The men I greeted as I worked my way around the paths were unfailingly pleasant and polite once my, Good morning, was uttered. I don't say anything more to them. Like, WHY DON'T YOU CLEAN UP AFTER YOURSELVES BECAUSE THIS IS REALLY HORRIBLE WORK????
If they start conversation, fine, but I don't.
Mostly they sit along the paths, alone or in pairs, waiting, walking, sometimes following. I had one close call, with someone buttoning up his pants as I walked by.
I think of that woman I saw last fall, with two small children, gathering trash from under the goutweed, in which the children were sitting. I am now as horrified by this as I was inspired then.
I came across a police van and had to squeeze past. The cop inside was asleep. I hoped I would not wake him as I passed - I was inches from his window and he would have jumped out of his skin.
Next litter mob August 2nd. Yes, we need you!
Two quotes from two volunteers:
L - I'm glad that I could help out in the park. It was a great experience even though we did not start with gloves. I apologize that I left early because I had to return the metro card back to my father. Unfortunately, I will not be able to fully join this group because transportation is inconvenient for me. However, I wish your group to succeed, and I hope one day, the forest will be clean.

__Records provided__

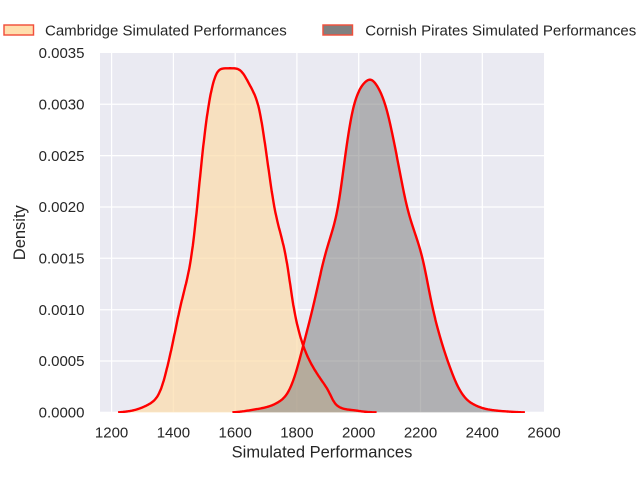 Image resolution: width=640 pixels, height=480 pixels. I want to click on svg-text:Cornish Pirates Simulated Perf: Cornish Pirates Simulated Performances, so click(500, 30).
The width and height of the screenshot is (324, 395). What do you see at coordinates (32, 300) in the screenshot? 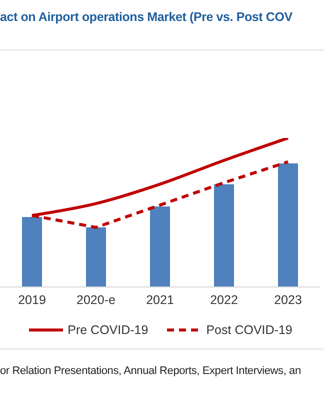
I see `x-tick-label: 2019` at bounding box center [32, 300].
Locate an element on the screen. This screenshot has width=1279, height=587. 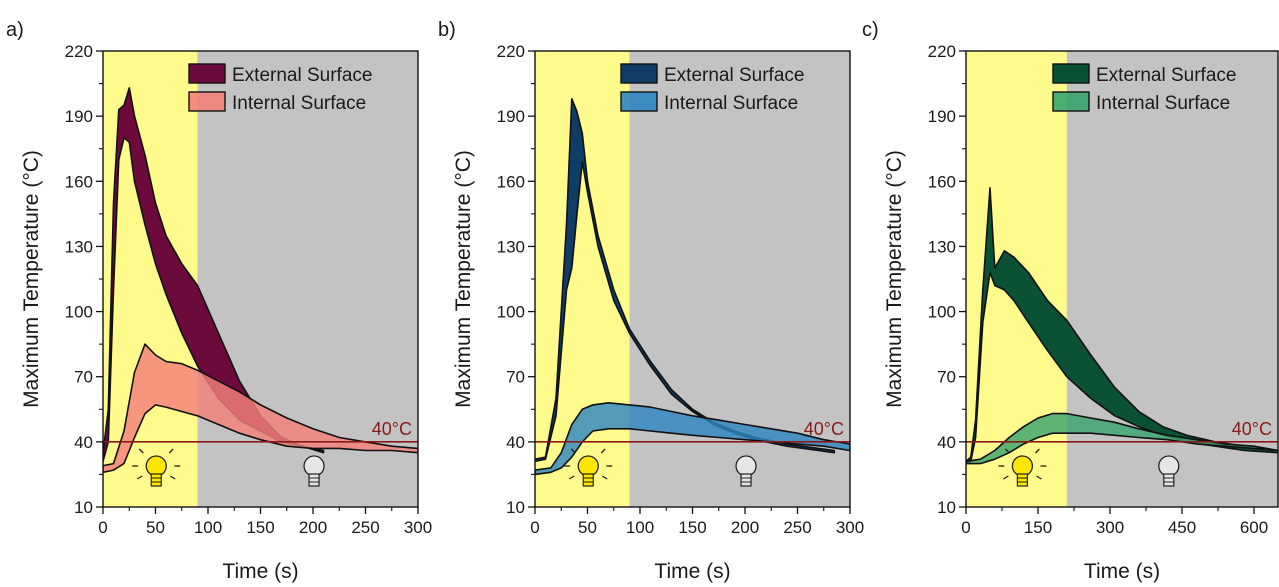
panel-label: a) is located at coordinates (15, 30).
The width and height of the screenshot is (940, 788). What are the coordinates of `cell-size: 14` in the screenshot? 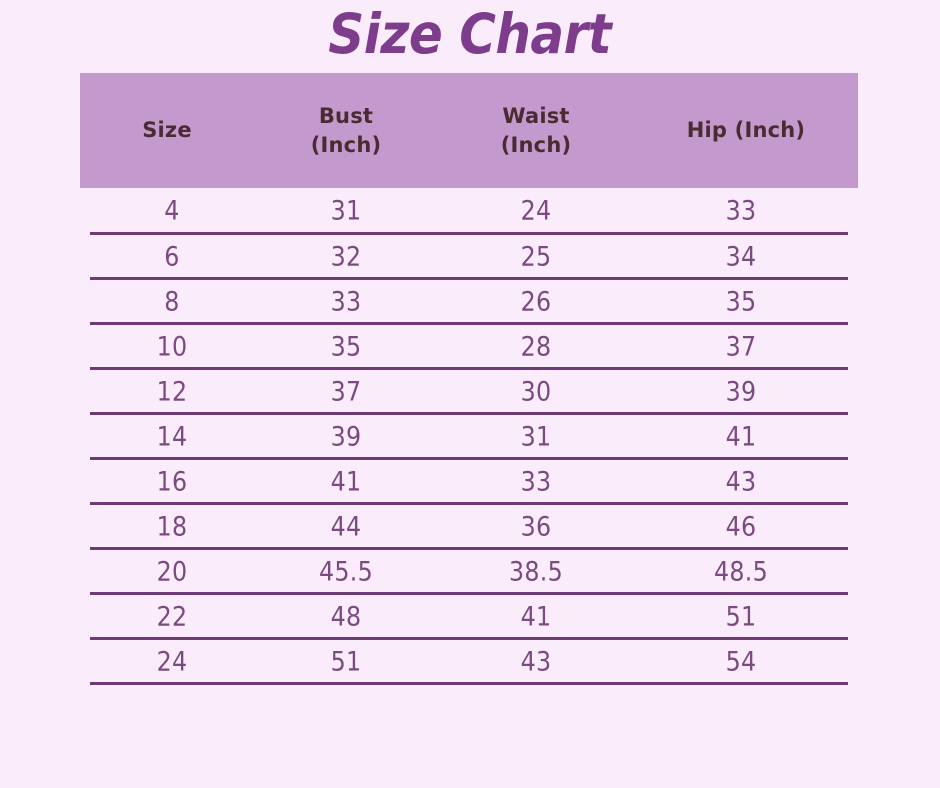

__Brief__
Can you transcribe everything in the litter cleanup excerpt from "Next litter mob" down to "will be clean."? The records are separate material, unrelated to the litter cleanup excerpt.

__Result for this task__
Next litter mob August 2nd. Yes, we need you!
Two quotes from two volunteers:
L - I'm glad that I could help out in the park. It was a great experience even though we did not start with gloves. I apologize that I left early because I had to return the metro card back to my father. Unfortunately, I will not be able to fully join this group because transportation is inconvenient for me. However, I wish your group to succeed, and I hope one day, the forest will be clean.